* _TASK DETAILS_
From the line containing "This screenshot has width=1568, height=613." down to the last line of the entries, print each line exactly and leave the pictures out.

====== PROVIDED MATERIAL ======

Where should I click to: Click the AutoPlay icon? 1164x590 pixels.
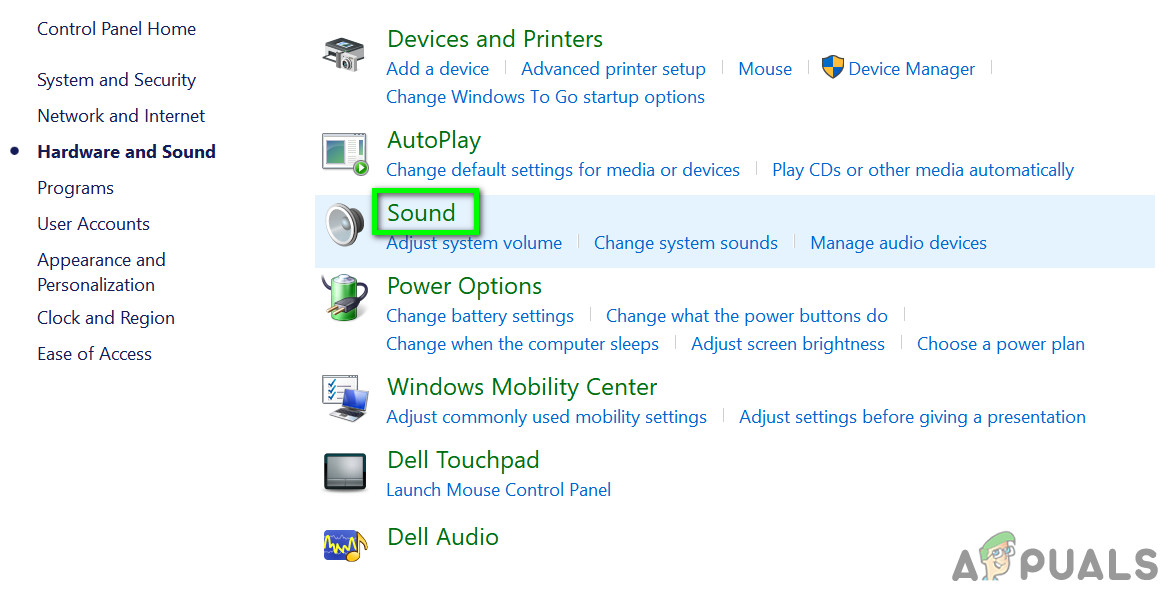click(x=345, y=153)
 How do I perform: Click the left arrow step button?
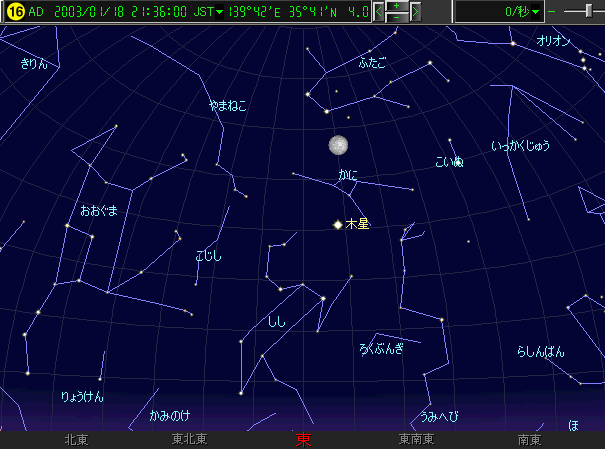pyautogui.click(x=378, y=12)
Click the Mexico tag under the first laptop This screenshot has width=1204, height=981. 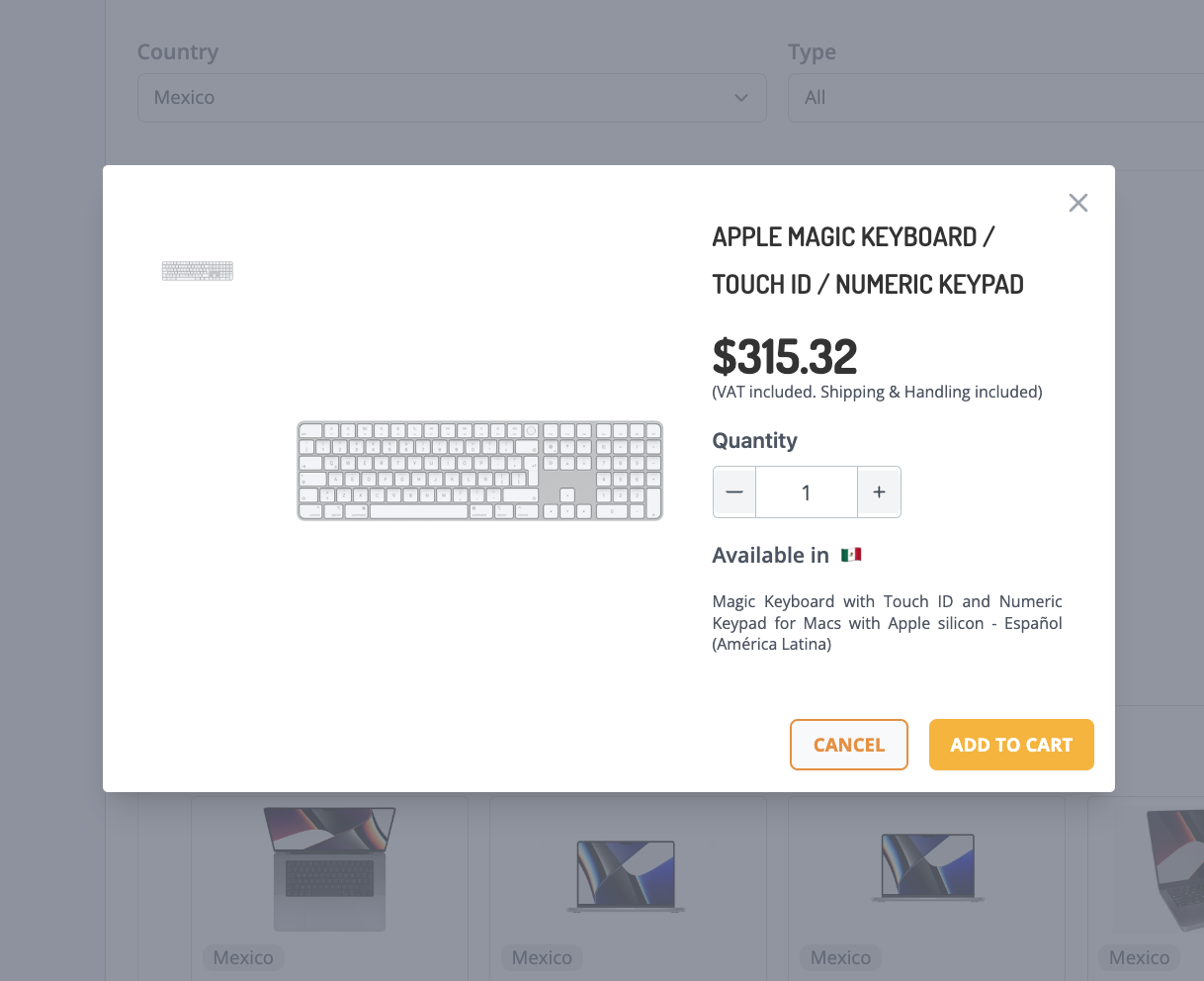pyautogui.click(x=243, y=957)
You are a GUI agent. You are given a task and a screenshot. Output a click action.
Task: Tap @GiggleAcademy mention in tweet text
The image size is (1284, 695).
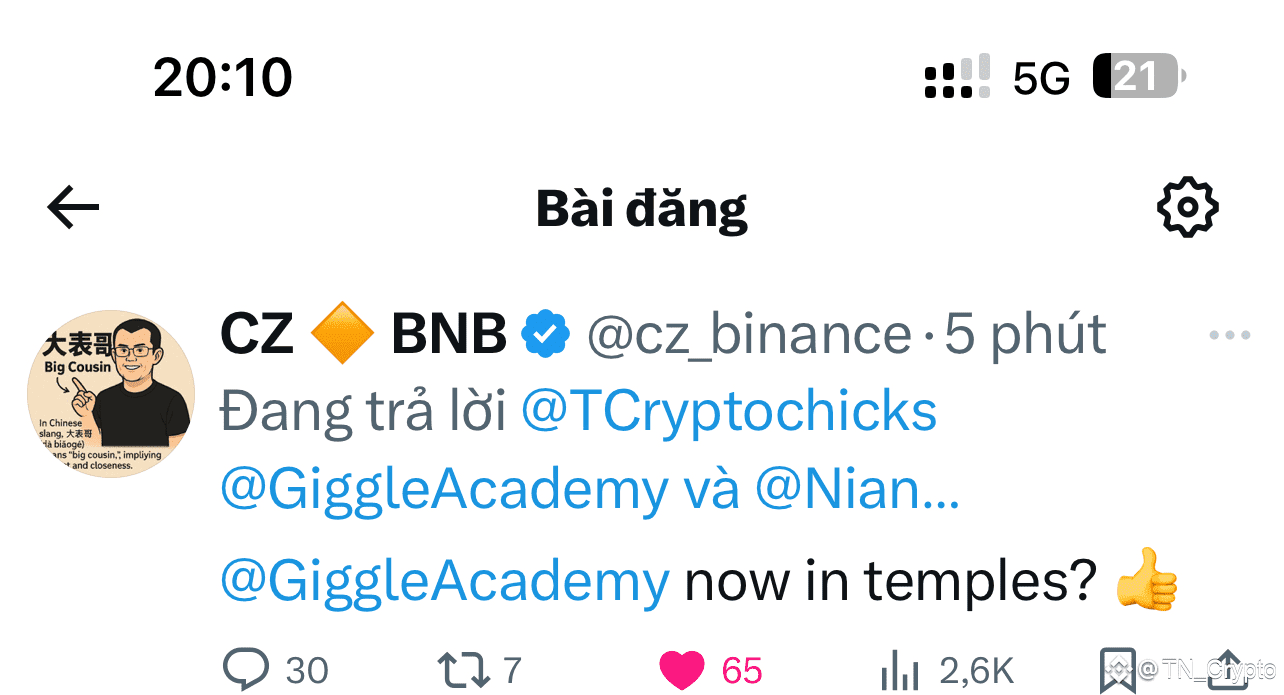(x=444, y=580)
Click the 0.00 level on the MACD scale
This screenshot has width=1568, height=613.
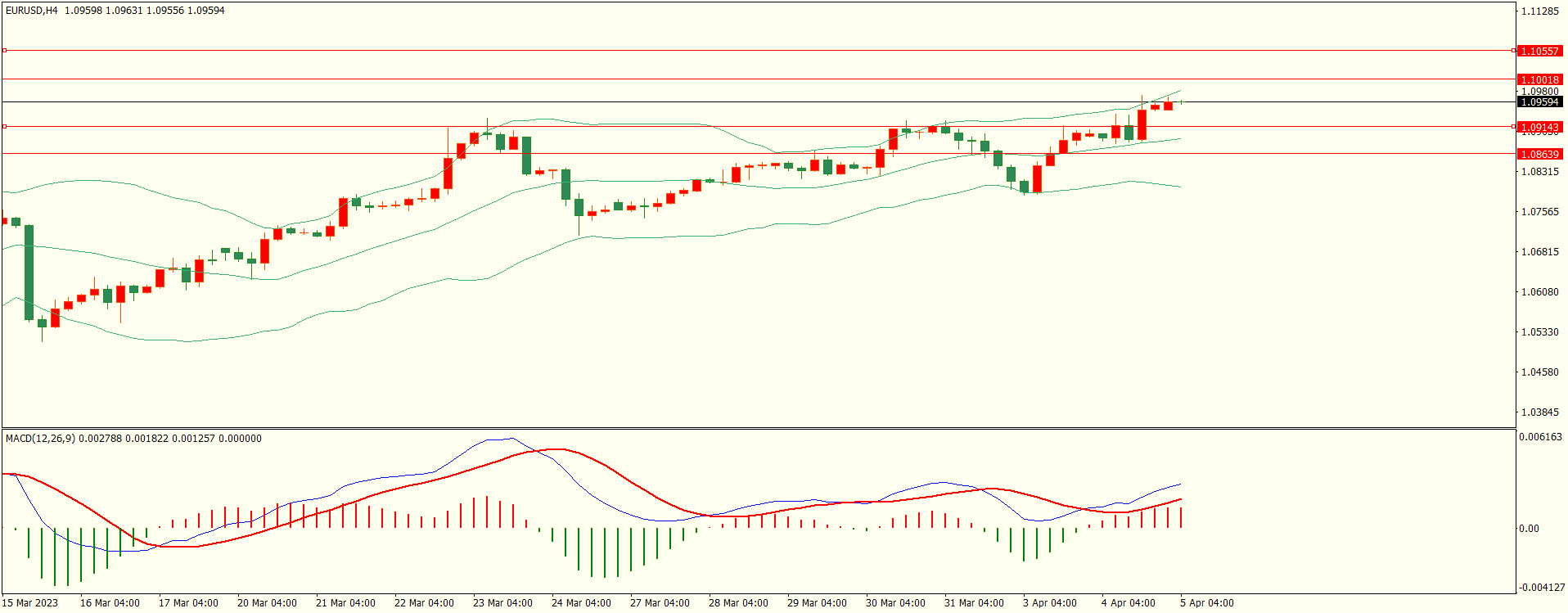tap(1529, 529)
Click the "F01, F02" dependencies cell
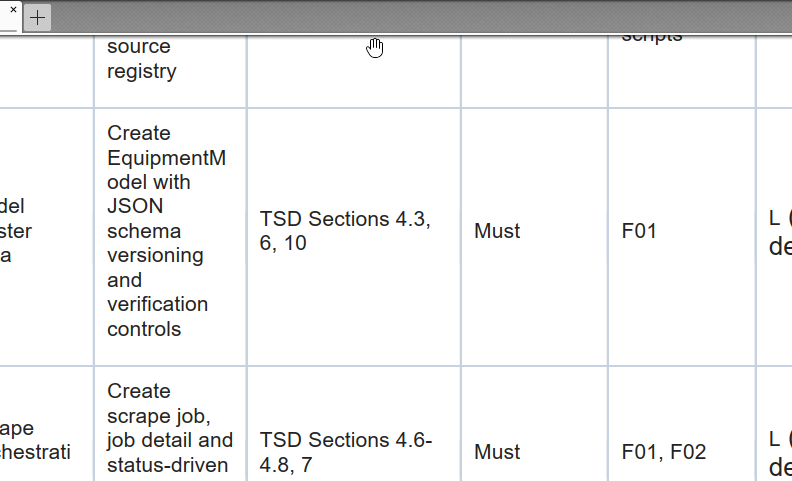The height and width of the screenshot is (481, 792). pos(663,452)
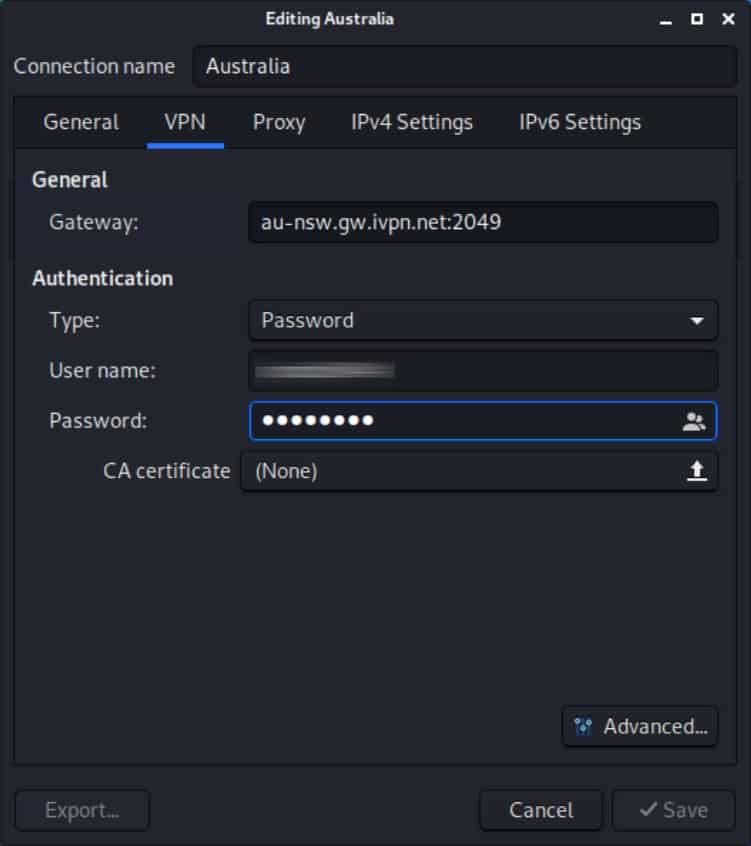The image size is (751, 846).
Task: Open the authentication Type dropdown arrow
Action: tap(697, 321)
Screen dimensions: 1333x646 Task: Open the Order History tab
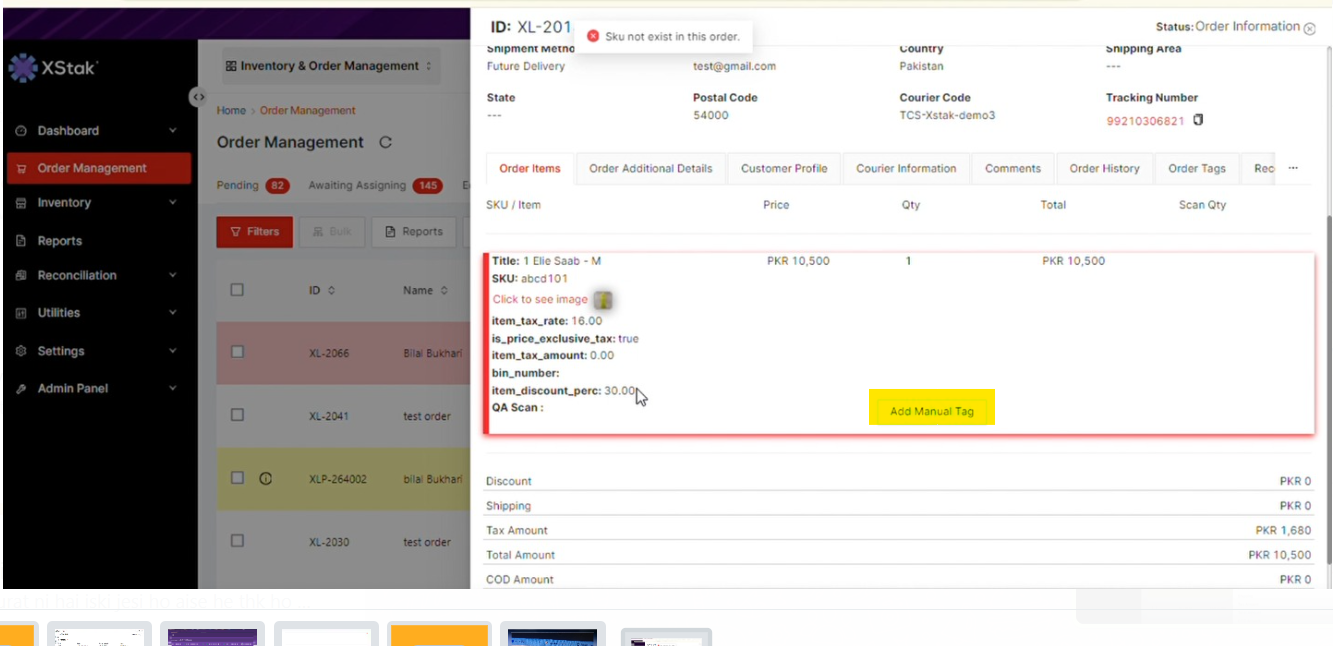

======

* _WRITTEN REPLY_
This screenshot has width=1568, height=613.
tap(1529, 529)
Click the "F01, F02" dependencies cell
The height and width of the screenshot is (481, 792). pos(663,452)
The image size is (751, 846).
Task: Open the authentication Type dropdown arrow
Action: tap(697, 321)
Screen dimensions: 1333x646 Task: Open the Order History tab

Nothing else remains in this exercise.